Given text section start

Social Fucking Silence

       I had never heard the term “social silence” before, but I immediately didn’t like it. I was at Kripalu Center for Yoga and Health, taking a course on meditation. Social silence meant that, outside of our scheduled class, I wasn’t suppose to talk. To anyone. About anything. The phrase actually scared me. Within a microsecond of hearing it, my mind projected isolation, loneliness, depression, and despair. Plus, it had a bad ring to it, like the word “rash”. And it sounded like an oxymoron.
       After hearing that they strongly recommend I practice social silence for the first few days of this new course I had just switched into, something inside of me got triggered. I wasn’t completely aware of what, but I suddenly became incredibly uneasy. All of a sudden, I completely regretted my decision to join this class.
       In the confines of my own mind, I reduced the term “social silence” to the acronym “SS” and began internally calling it that. Fully aware of the Nazi reference, it felt appropriate, considering the amount of fear and dread I was experiencing from hearing it.
       Moments before, I felt great about my decision to switch into this new course, believing I had landed just where I needed to be. Now, I literally wanted to bolt. Out the door. Out the class. Out of Kripalu. Out of what now felt like an insane asylum.
       Over the next few days, what started off as a fear became a reality. And an even bigger reality than I had first feared. I experienced not only loneliness and isolation and depression, but lots of other great stuff too. Self doubt. Self judgment. Self criticism. Pain. Self flagellation. What the hell had I gotten myself into? I didn’t need to come to Kripalu to experience that. I’m perfectly capable of creating that on my own, back home.
       Not only that, but because I couldn’t talk about how I felt with anyone, it was getting worse. I have always processed things through talking. The more I talk, and listen, and converse, the more able I am to move through stuff. And the more I’m able to connect. Now I wasn’t moving through anything, and I wasn’t connecting. At least it didn’t feel like I was. So I’m not only stuck, I’m lonely. All this shit is coming up, and I’m unable to tell anyone, save for my time in class, which offered relatively little room for that. I just had to sit with it. To be with it. To experience it. To allow it.
       And it was precisely in the being with it, in the allowing of it, that I got what I needed.

Given text section end

## Exercise brief
In the piece about social silence, why did the narrator's feelings get worse during the first few days? You won't need the entries that come after this text.

Records supplied section start

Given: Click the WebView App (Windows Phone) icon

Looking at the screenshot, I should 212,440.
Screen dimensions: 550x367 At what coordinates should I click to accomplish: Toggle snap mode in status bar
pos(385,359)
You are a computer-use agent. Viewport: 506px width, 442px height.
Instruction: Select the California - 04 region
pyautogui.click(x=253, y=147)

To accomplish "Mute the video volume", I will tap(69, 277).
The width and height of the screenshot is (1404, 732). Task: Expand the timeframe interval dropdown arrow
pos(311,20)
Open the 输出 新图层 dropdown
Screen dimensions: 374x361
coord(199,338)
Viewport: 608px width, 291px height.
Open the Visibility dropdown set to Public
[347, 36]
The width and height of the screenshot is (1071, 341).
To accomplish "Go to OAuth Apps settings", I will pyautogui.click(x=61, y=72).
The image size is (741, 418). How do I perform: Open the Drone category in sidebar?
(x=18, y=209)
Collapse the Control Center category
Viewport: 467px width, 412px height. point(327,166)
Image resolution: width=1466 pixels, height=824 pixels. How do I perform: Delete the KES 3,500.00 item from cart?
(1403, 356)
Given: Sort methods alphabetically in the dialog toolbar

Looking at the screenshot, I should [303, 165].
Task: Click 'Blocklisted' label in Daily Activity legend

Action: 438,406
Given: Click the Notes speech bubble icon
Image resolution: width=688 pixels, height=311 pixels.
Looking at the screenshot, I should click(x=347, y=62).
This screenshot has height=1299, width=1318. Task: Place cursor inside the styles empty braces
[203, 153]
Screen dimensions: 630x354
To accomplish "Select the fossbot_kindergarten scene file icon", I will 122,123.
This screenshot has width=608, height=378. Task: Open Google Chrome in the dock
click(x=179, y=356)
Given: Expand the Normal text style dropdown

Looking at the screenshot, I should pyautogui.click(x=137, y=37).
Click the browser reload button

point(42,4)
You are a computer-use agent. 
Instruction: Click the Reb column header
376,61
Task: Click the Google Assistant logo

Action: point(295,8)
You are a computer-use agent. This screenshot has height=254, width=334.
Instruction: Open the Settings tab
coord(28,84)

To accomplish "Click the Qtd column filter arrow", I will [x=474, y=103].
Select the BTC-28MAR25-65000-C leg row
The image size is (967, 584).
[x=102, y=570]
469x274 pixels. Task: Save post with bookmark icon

Records supplied section end

## Answer to the exercise
The narrator couldn't talk with anyone about those feelings, and talking is how the narrator has always processed things. The more the narrator talks, listens and converses, the better they can move through things and connect, so without talking they felt stuck and lonely.